Si avvicina la notte di San Lorenzo e in attesa delle stelle cadenti il Festival Internazionale Green Music punta ancora sul comprensorio del Trasimeno-Orvietano per promuovere musica di qualità nel panorama culturale dell’Umbria. Ed è proprio fatto di panorami e tramonti (ma anche di notti illuminate) il programma che ha stilato per i prossimi giorni l’associazione “I Mastri Musici”, che ha strutturato la decima edizione della kermesse secondo un percorso artistico che ha già riscosso notevoli consensi, anche in fatto di presenze di pubblico ai vari appuntamenti che da giugno si sono susseguiti. Con il comune denominatore della gratuità di tutti i concerti (meglio però prenotare il posto al numero telefonico 351/9344354 o alla mail prenotazioni@mastrini.com), stavolta, si comincia dal territorio di Panicale e più precisamente dal Castello di Montali dove alle 19 di domenica 9 agosto si svolgerà il “Concerto del Bel Tramonto” con il quotato “Mefitis Quartet”. L’ ensemble vocale e strumentale lucana, celebra la musica tradizionale del Meridione italiano, evidenziando le influenze culturali spagnole ed arabe sulla canzone classica napoletana. Composto da talentuosi maestri, interpreta brani iconici che spaziano dalla “cantata” a canzoni popolari, arricchite da influenze internazionali. Il loro concerto è un viaggio affascinante attraverso la ricca storia musicale di Napoli, unendo tradizione e nuove sonorità. Protagonisti, Tiziana Lobosco (mezzo soprano), Valeria Veltro (soprano), il chitarrista Gaetano Agoglia e la violinista Vita Cisullo.
E a proposito di soprani, c’è grande attesa per la doppia esibizione di quello giapponese Kaoruko Kambe, che dopo l’esibizione di domenica 9 agosto (ore 18.15) nell’incantata cornice del Belvedere di Monteleone di Orvieto, replicherà lunedì 10 (sempre alle 18.15) nella Rocca medievale di Passignano sul Trasimeno (evento realizzato con il sostegno di Fondazione Perugia e la collaborazione della “Pro Loco” di Passignano). Accompagnata dal pianista americano Ian Cannon, l’artista ha un curriculum d’eccezione essendosi formata alla Toho Gakuen School of Music e alla Nikikai Opera Studio e avendo partecipato a masterclass con Vittorio Terranova, Mina Yamazaki e Norma Fantini.
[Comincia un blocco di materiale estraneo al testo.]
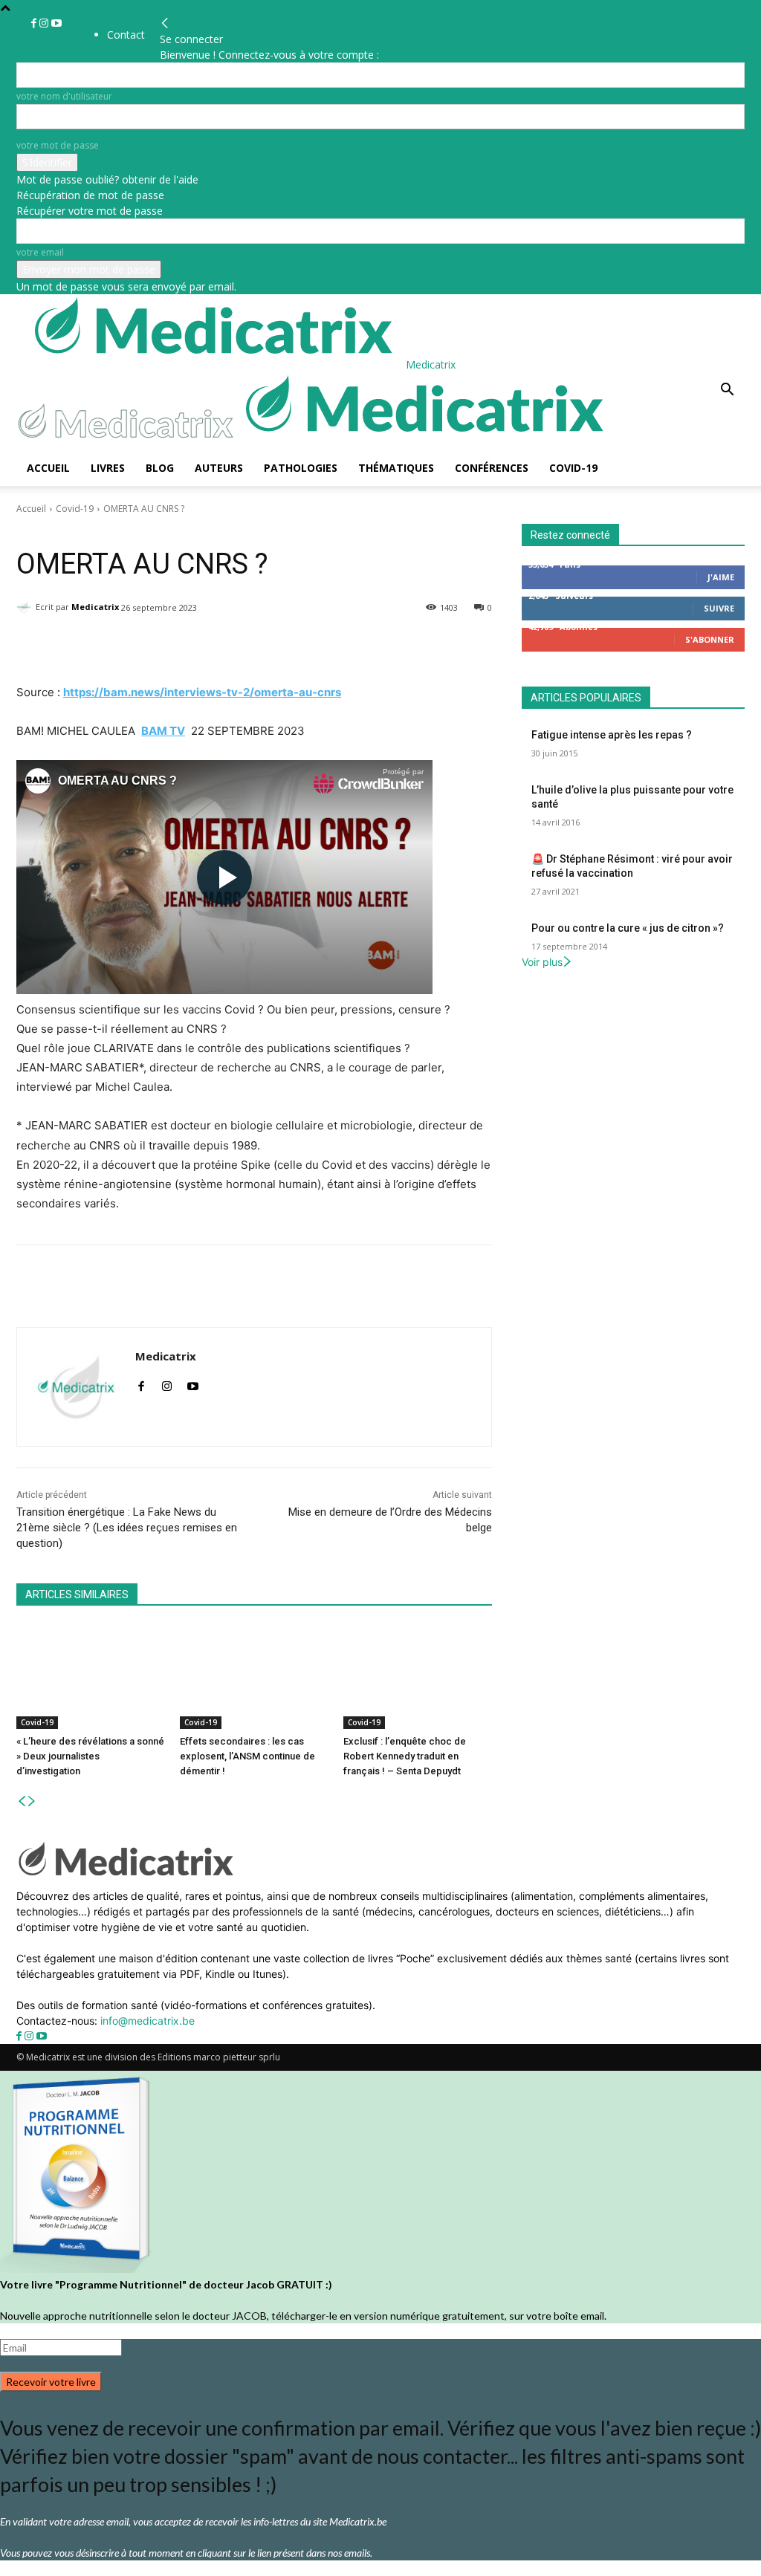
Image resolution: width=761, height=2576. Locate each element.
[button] (727, 391)
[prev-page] (21, 1801)
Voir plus (542, 962)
Ha poi debuttato nei ruoli di Fiordiligi, Nedda, Lady Macbeth, Norma e Tosca a Tokyo. Figlia di un compositore non vedente, è impegnata in attività volte a esplorare le potenzialità dell’arte per le persone con disabilità, ottenendo attenzione anche dai media giapponesi.
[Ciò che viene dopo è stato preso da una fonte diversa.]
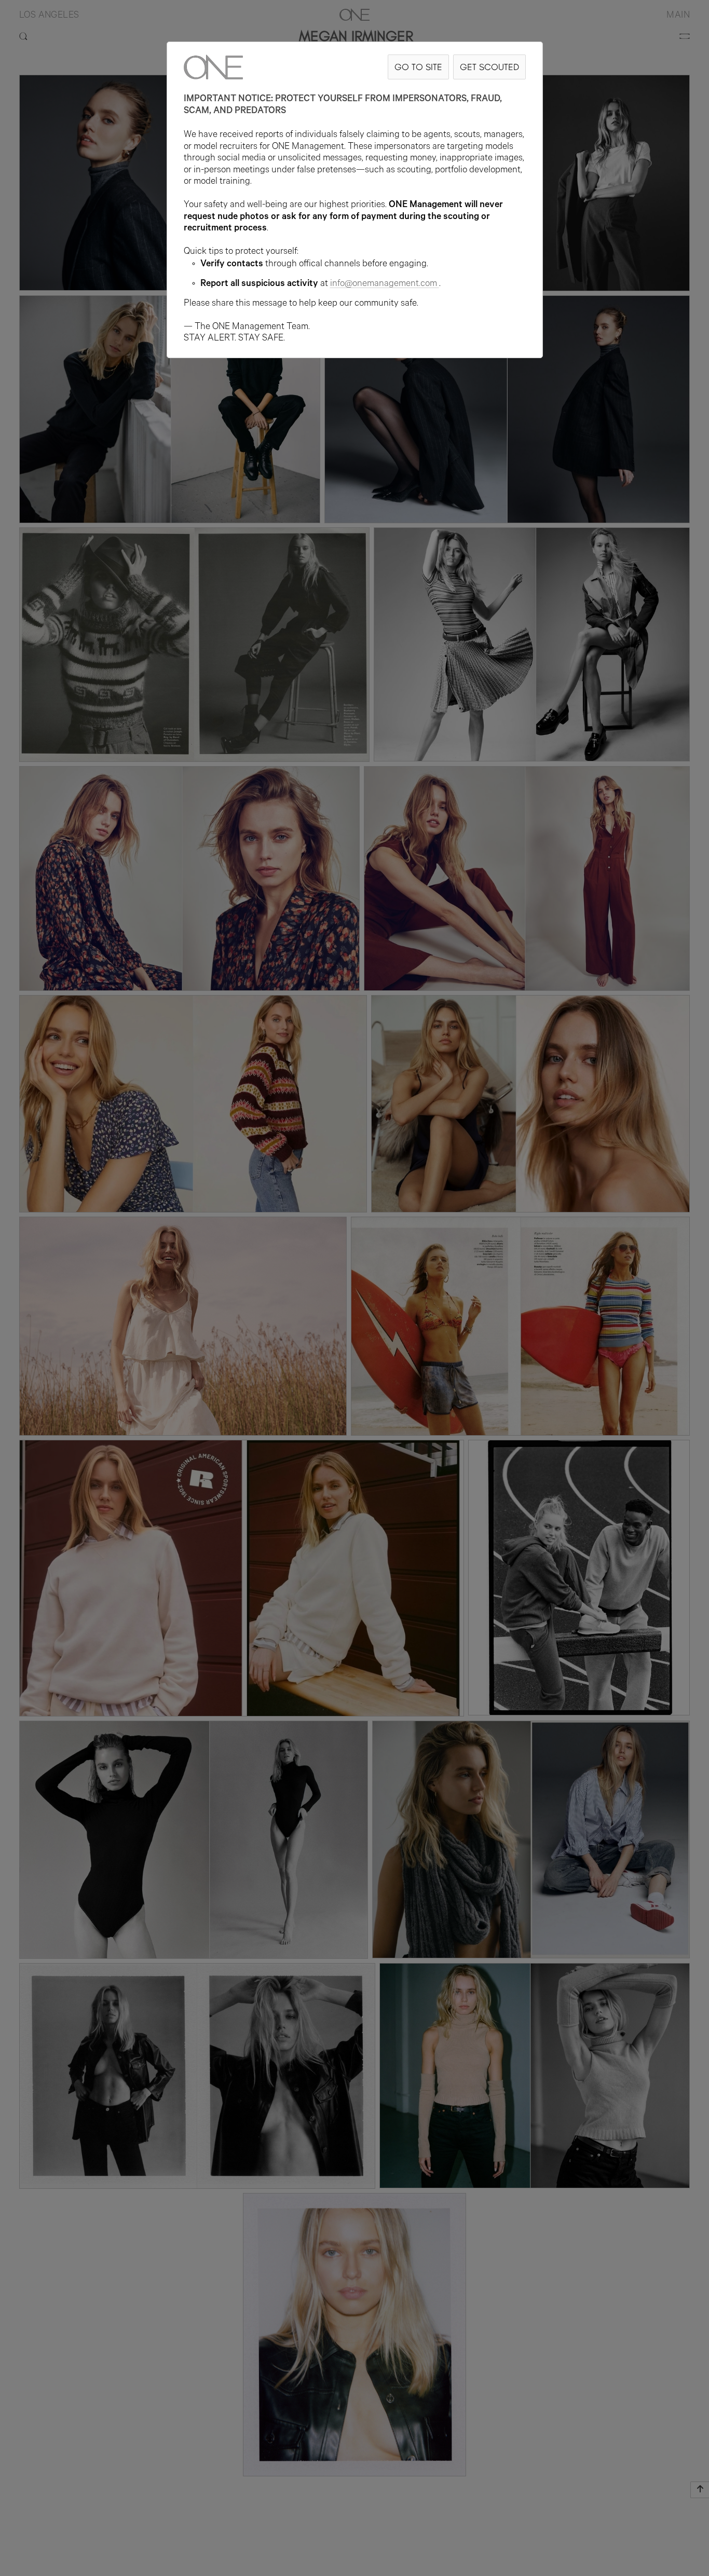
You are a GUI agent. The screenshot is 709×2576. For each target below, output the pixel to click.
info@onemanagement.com (383, 284)
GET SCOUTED (489, 66)
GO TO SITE (418, 66)
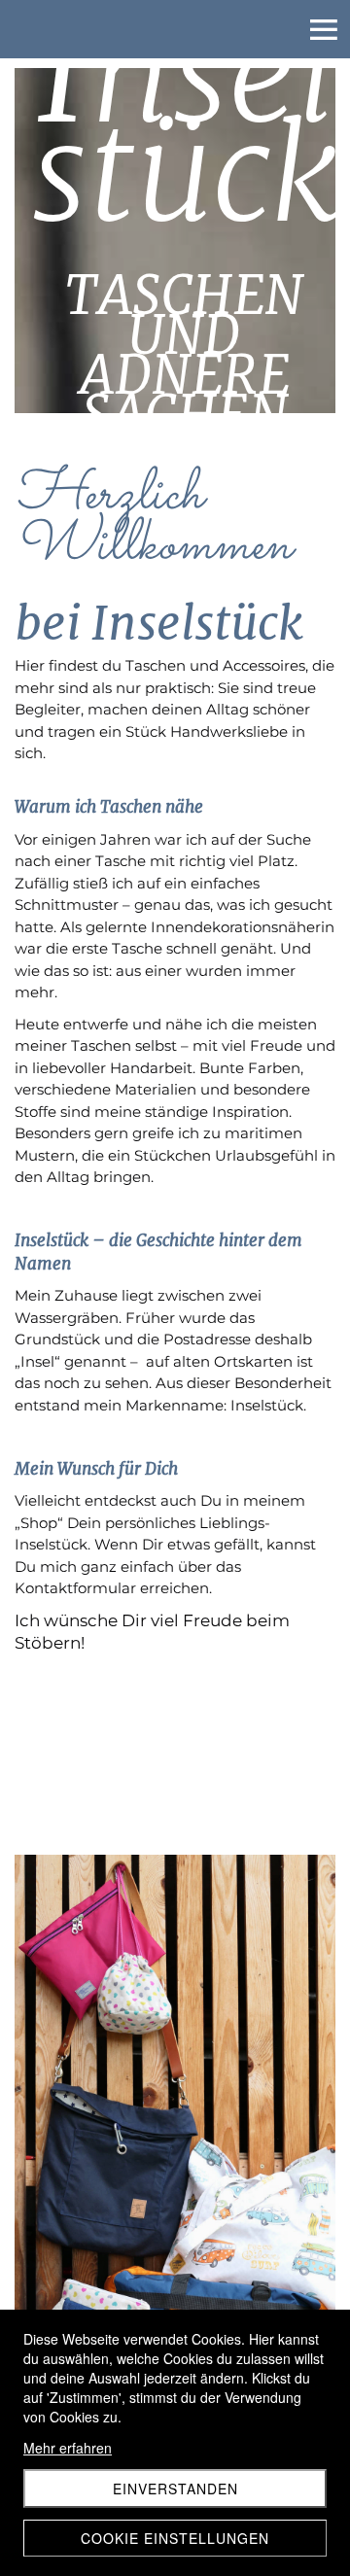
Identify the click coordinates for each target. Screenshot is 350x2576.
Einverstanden (175, 2488)
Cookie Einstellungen (175, 2538)
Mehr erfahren (67, 2447)
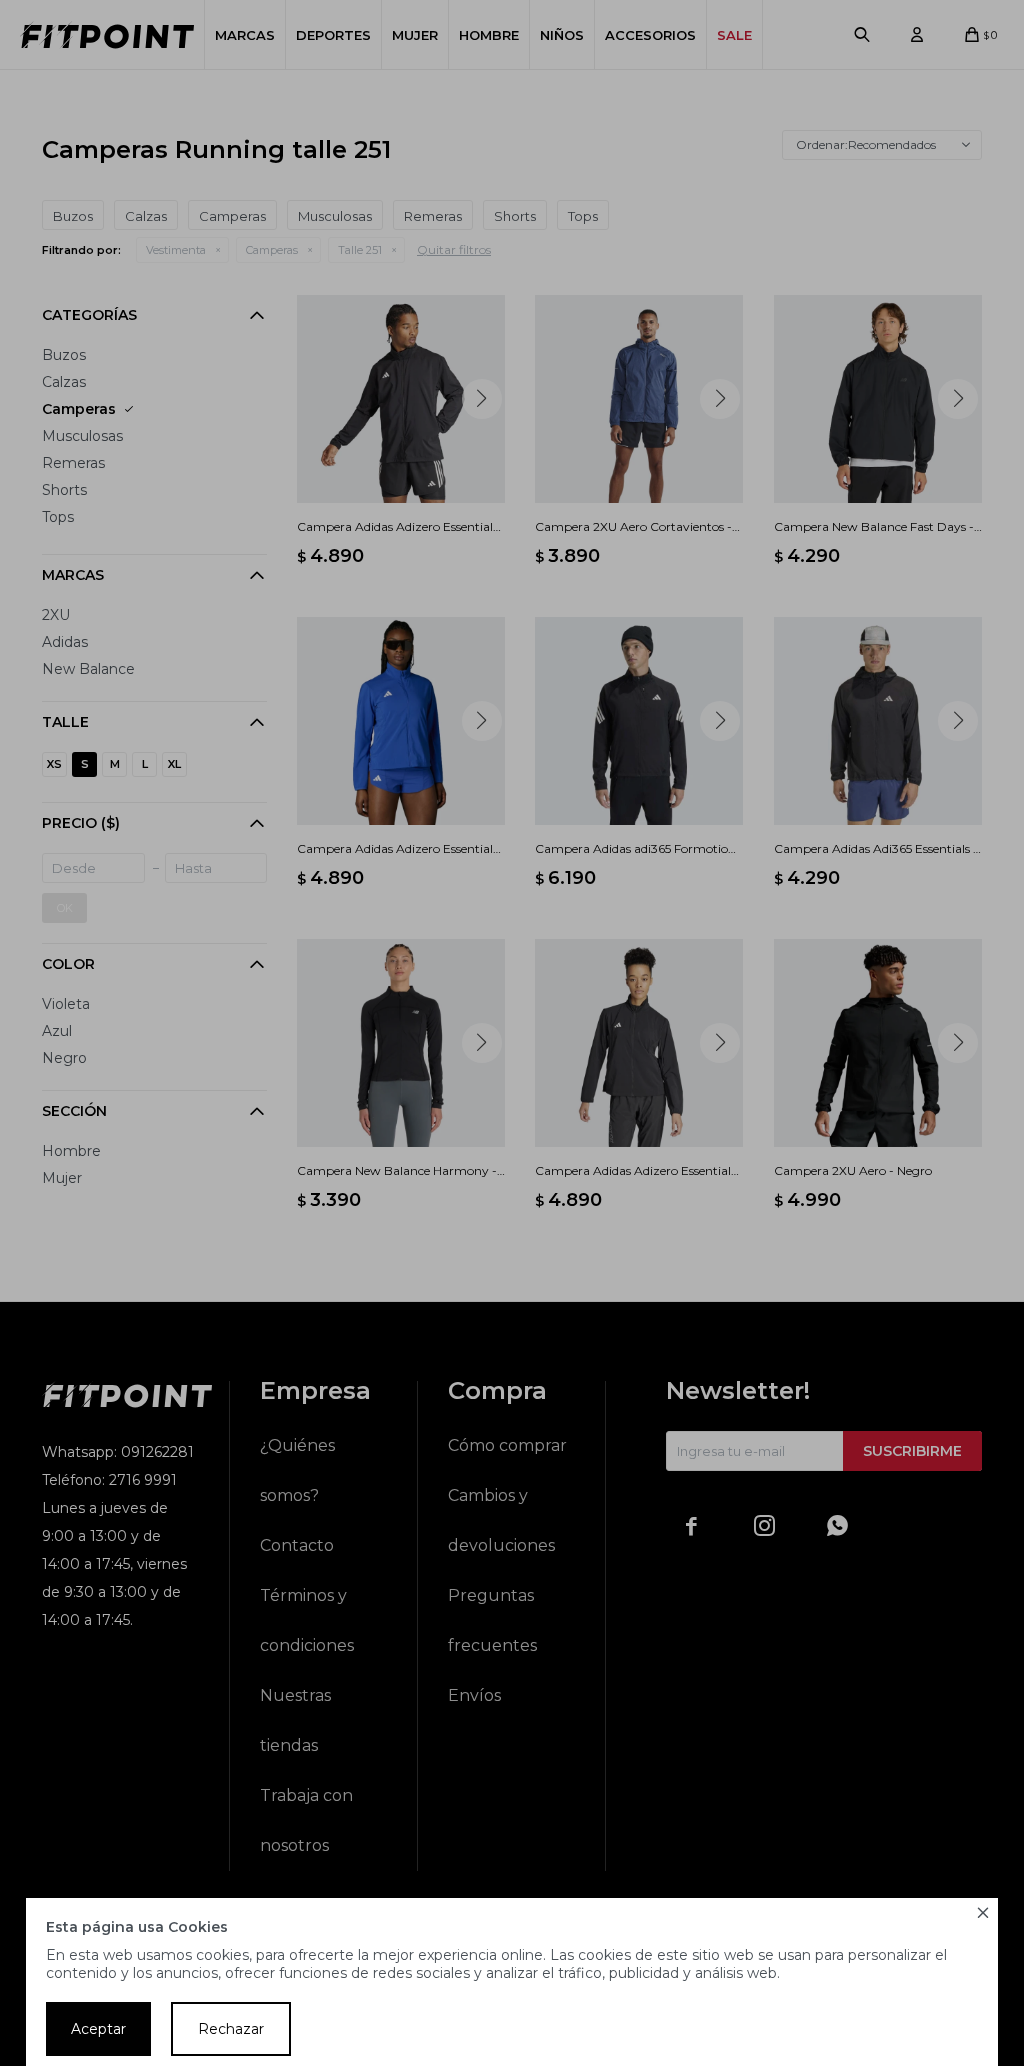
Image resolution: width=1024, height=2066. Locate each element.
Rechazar (231, 2029)
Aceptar (98, 2029)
Spostandosi nella vicina Tuoro sul Trasimeno, invece, domenica sera si potrà tentare l’accoppiata (visto che l’evento è programmato alle 21.15) per assistere al concerto “Morricone… un mito in jazz” del pianista Daniele del Gobbo.
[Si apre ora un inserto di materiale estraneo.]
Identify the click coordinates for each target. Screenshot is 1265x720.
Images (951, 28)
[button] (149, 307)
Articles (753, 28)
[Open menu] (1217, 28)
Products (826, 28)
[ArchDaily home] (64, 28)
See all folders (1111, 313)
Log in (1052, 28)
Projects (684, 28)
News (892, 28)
In piazza Garibaldi, sarà la formula “Candlemusic” ad accogliere gli spettatori chiamati con un occhio alle candele ed un altro alle stelle cadenti a “vivere” le note di questo pianista e musicista attivo nell’ambito jazz e crossover contemporaneo. La sua ricerca musicale si muove tra jazz tradizionale, improvvisazione e influenze della musica classica europea. Attraverso il pianoforte costruisce atmosfere morbide e ricche di sfumature, in cui tecnica ed emotività convivono in modo naturale facendo emergere una sensibilità narrativa che trasforma ogni esibizione in un vero racconto musicale. L’appuntamento è realizzato con la collaborazione della “Pro Loco” di Tuoro sul Trasimeno.